Since then, Polygon has sent numerous requests for comment about Paul’s collaborations with YouTube. The vlogger is the star of a YouTube Red original movie sequel, The Thinning: New World Order, which is due out later this year, but the company hasn’t commented on its status.
It’s unclear if the project is still in development, but creators have pointed out that when the Wall Street Journal published its report on Kjellberg last year, Scared PewDiePie’s second season was immediately cancelled.
Anthony Fantano, a popular YouTuber with more than 250,000 subscribers and his own very troubling past, spoke about that disparity in a video, noting:
One of the biggest problems and inconsistencies with the platform is just that whatever rules are being written for the platform, they are not enforced across the platform — point break, period — they’re not.
When a YouTube is super popular, when a YouTuber is a flagship name on the platform, when a YouTuber is racking up tons and tons of views, when YouTube feels that a certain creator represents the model, represents the brand, in whatever way they deem well, it seems that person can skirt the rules.
It’s just a really gross, disgusting and unfair thing about the platform.
Fantino isn’t alone in his beliefs — and he’s not wrong. Logan Paul is YouTube’s Justin Bieber or Kim Kardashian. He is a brand that is associated so heavily with YouTube, a person who helps make YouTube a pretty decent profit, that his terrible decision to show a graphic video to a core audience of teenagers and young kids can be overlooked.

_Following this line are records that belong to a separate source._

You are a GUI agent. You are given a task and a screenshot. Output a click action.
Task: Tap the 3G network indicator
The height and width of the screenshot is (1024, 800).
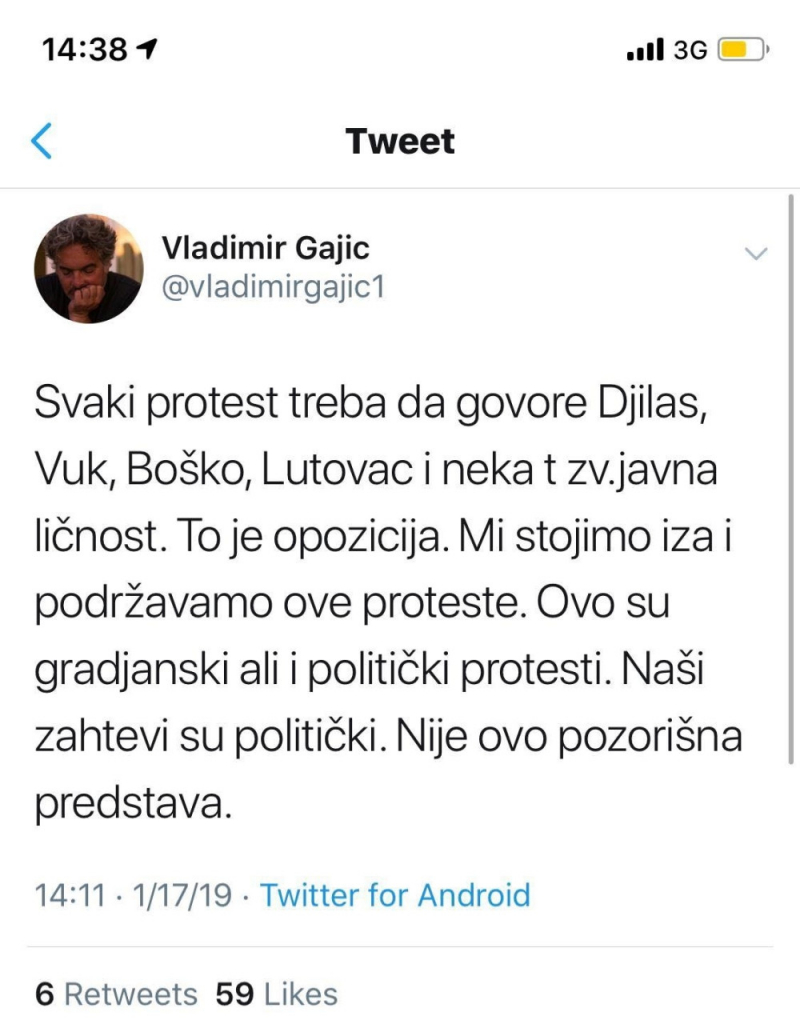pos(692,47)
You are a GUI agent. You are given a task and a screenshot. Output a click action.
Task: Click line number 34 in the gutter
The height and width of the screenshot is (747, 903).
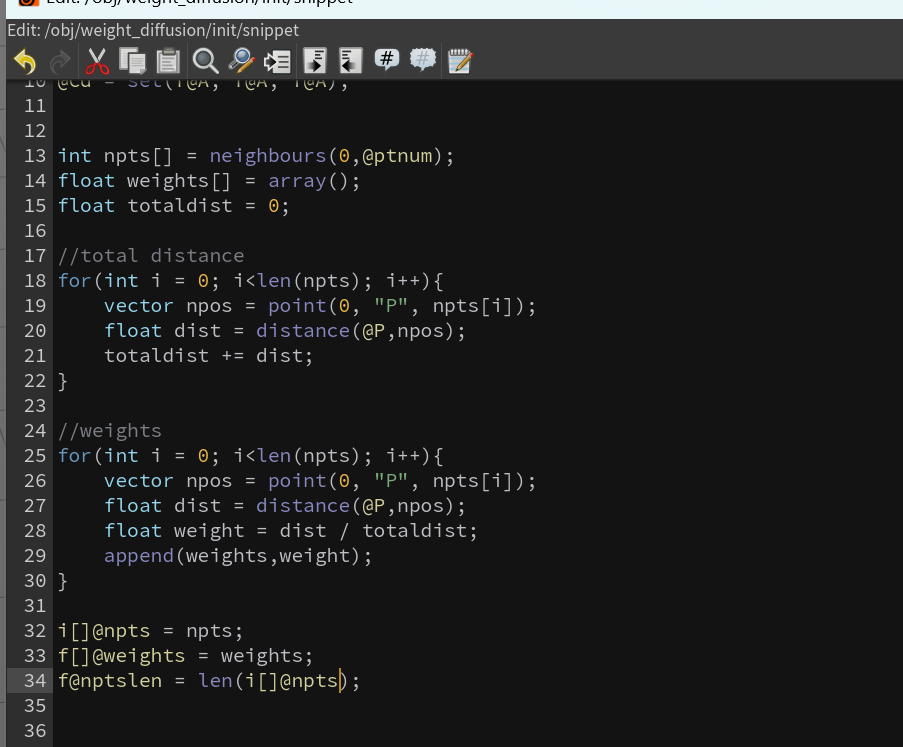[x=35, y=681]
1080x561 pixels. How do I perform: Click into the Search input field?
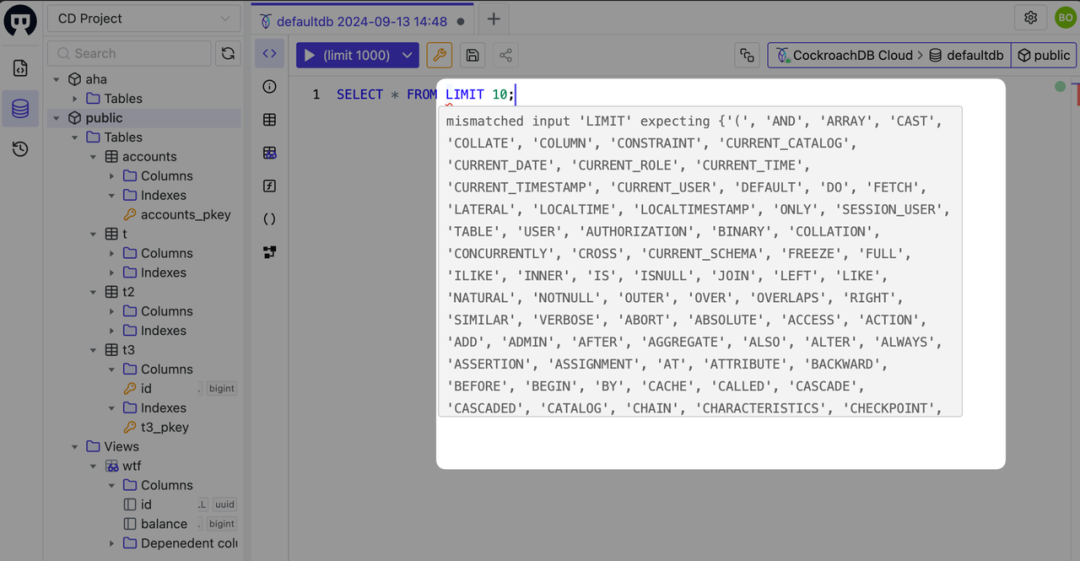[129, 53]
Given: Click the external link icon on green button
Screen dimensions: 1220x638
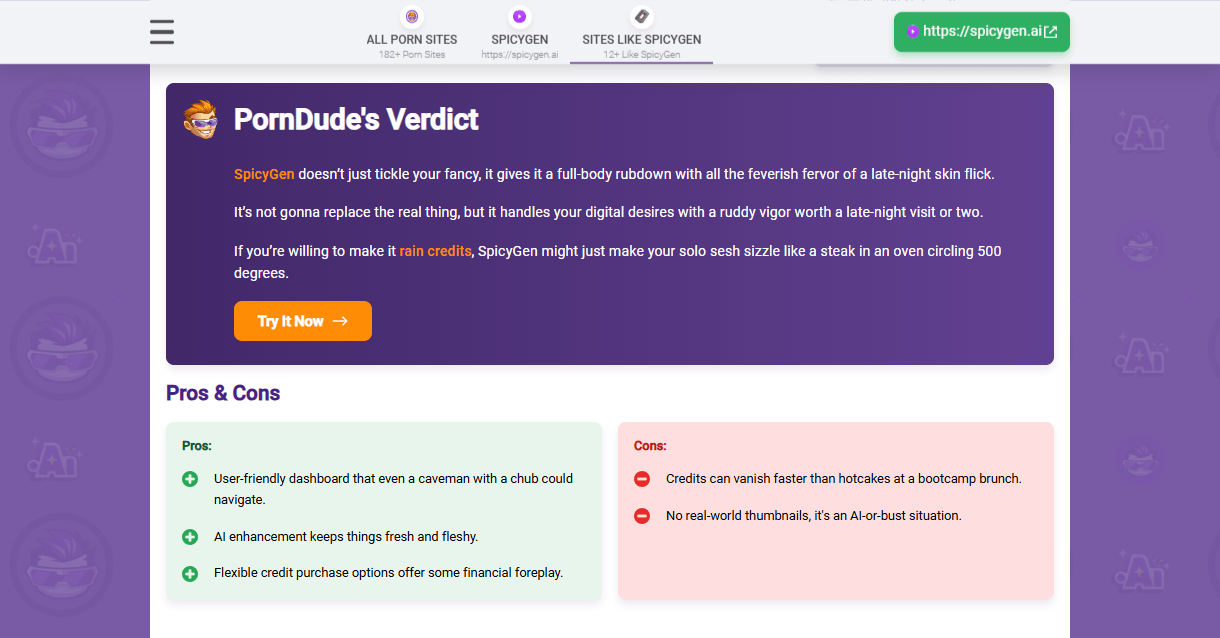Looking at the screenshot, I should tap(1050, 32).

Philip DeFranco, one of YouTube’s go-to news commentators, published a 22-minute video on the subject, and said:
A video that featured a dead person in the thumbnail with footage of an actual dead person in the video; it was top trending and being promoted by YouTube. We’re not talking about a video and creator that just somehow went under the radar. We’re talking about the biggest creator on YouTube posting a video that had over six million views, was trending on YouTube, that no doubt had to be flagged by tons of people.

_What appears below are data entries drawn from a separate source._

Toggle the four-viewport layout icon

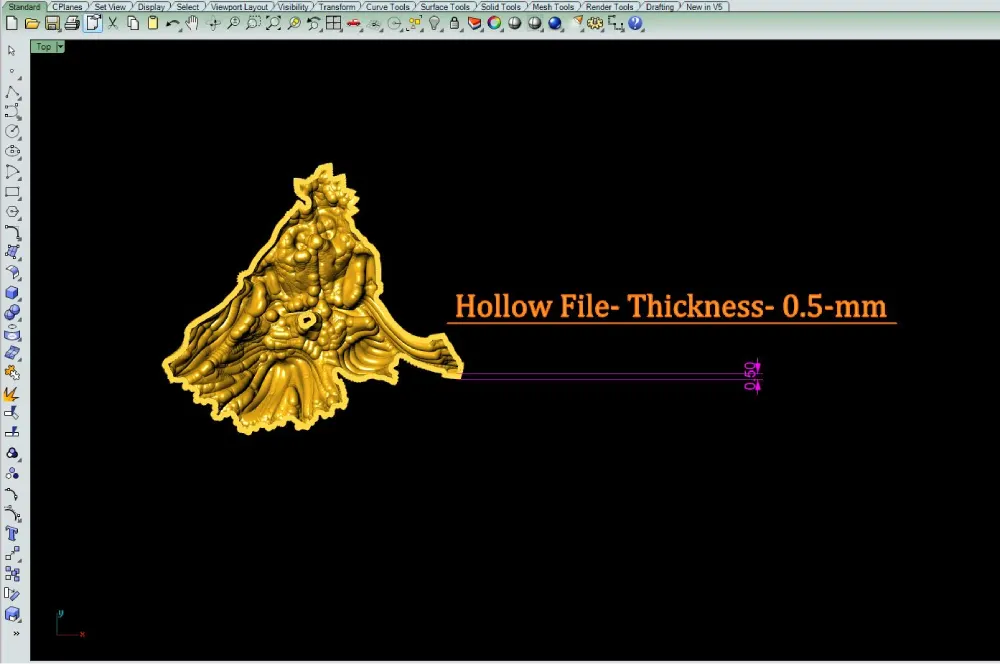pyautogui.click(x=334, y=24)
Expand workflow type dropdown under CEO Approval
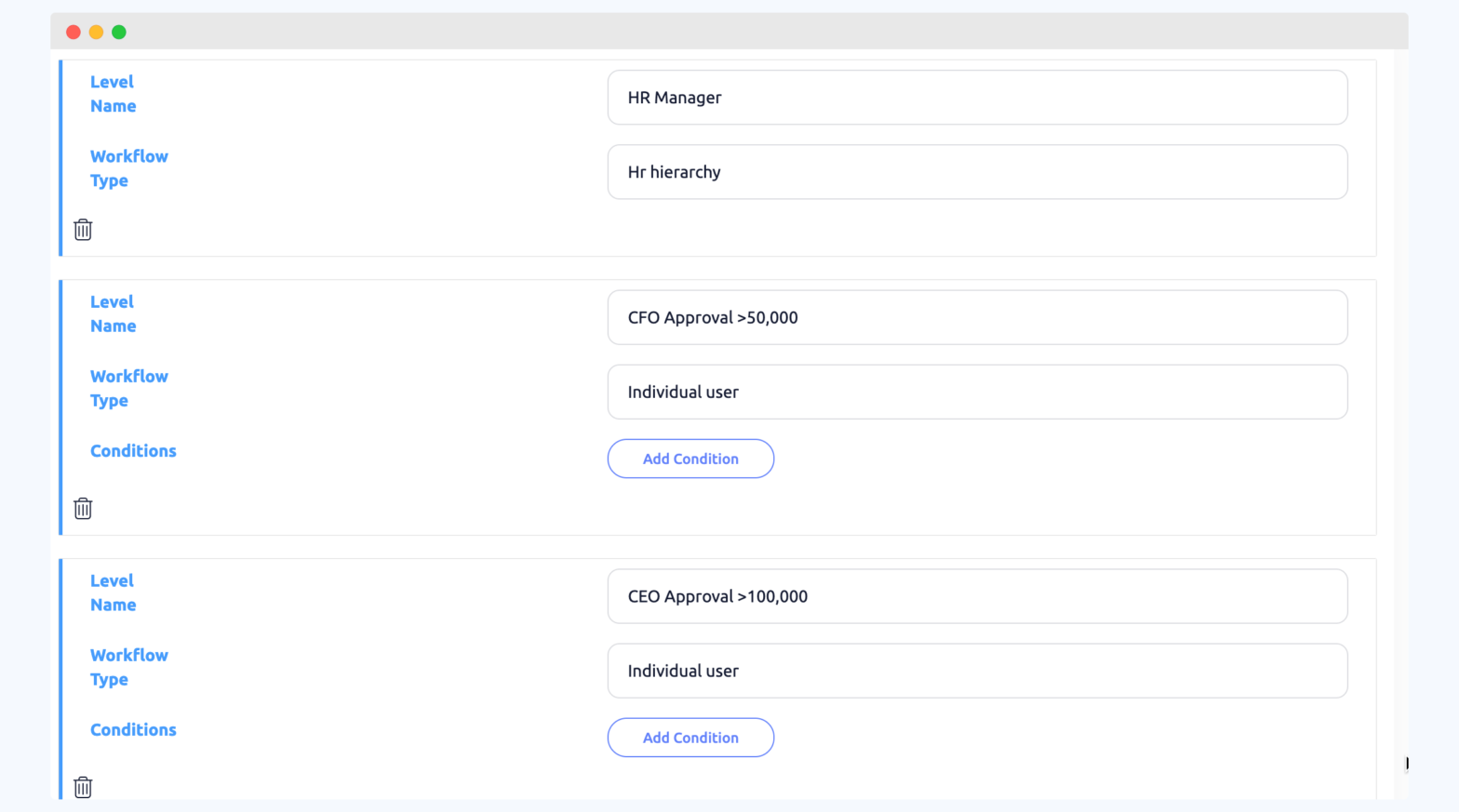1459x812 pixels. pyautogui.click(x=977, y=671)
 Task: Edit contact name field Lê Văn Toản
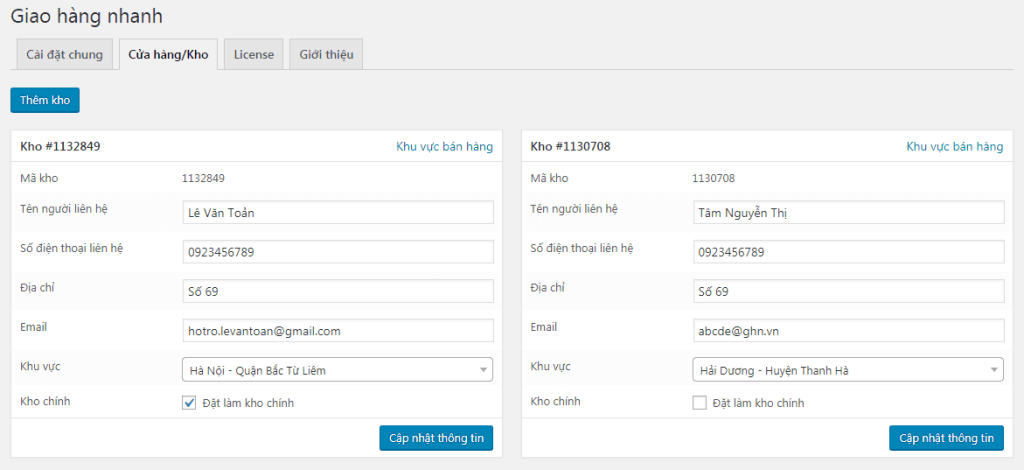(338, 212)
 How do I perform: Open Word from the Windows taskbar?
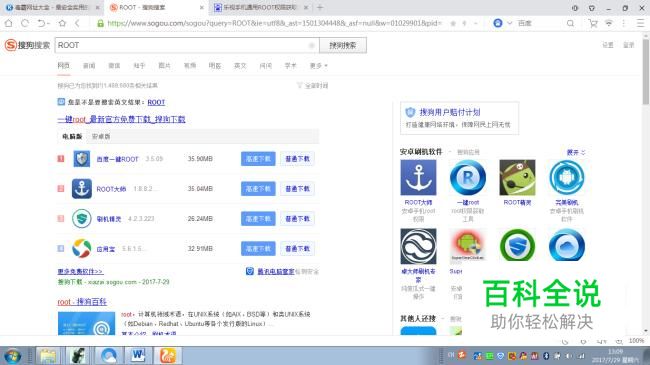[138, 355]
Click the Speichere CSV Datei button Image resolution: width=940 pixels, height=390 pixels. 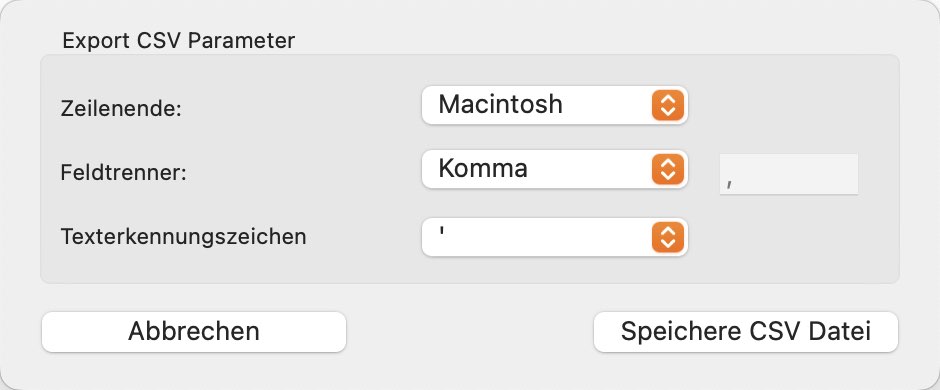(746, 331)
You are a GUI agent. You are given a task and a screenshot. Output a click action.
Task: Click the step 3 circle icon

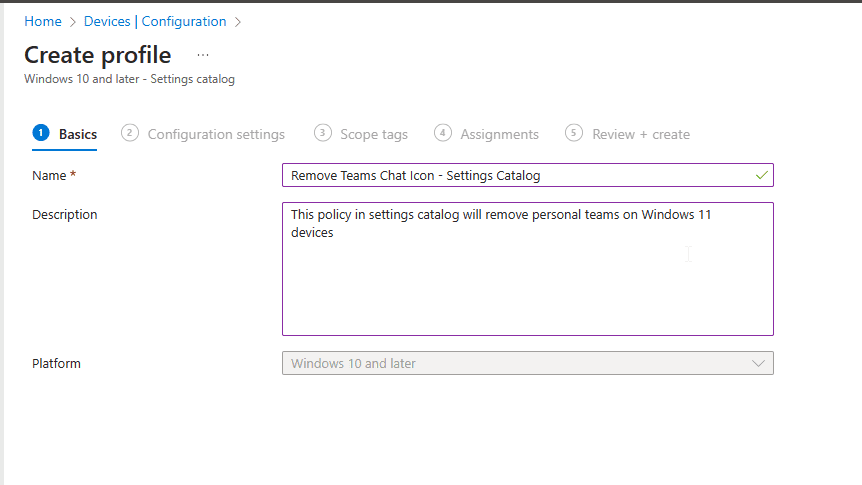click(322, 133)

The only reason it was taken down is Logan or his team took it down, and YouTube didn’t do a damn thing; part of the Logan Paul problem is that YouTube is either complicit or ignorant.
I find it difficult to believe that YouTube played ignorant to thousands of angry commenters and people flagging the video; I find it impossible to believe that YouTube was not aware the video was problematic before it even hit the trending list; I find it strange that YouTube is just carrying on like everything on the platform is fine when it hasn’t been for years.
I don’t, however, find it difficult to believe that YouTube doesn’t care about Logan Paul’s mistake, because advertisers don’t care about Logan Paul’s mistake. If they did, we’d be having a much different conversation. But in the past week, Logan Paul’s channel has grown by more than 100,000 subscribers and YouTube has remained silent.
Logan Paul will be just fine, because he’s still one of YouTube’s golden boys, and will remain so until another, bigger controversy — one advertisers can’t ignore — spurs the company into action.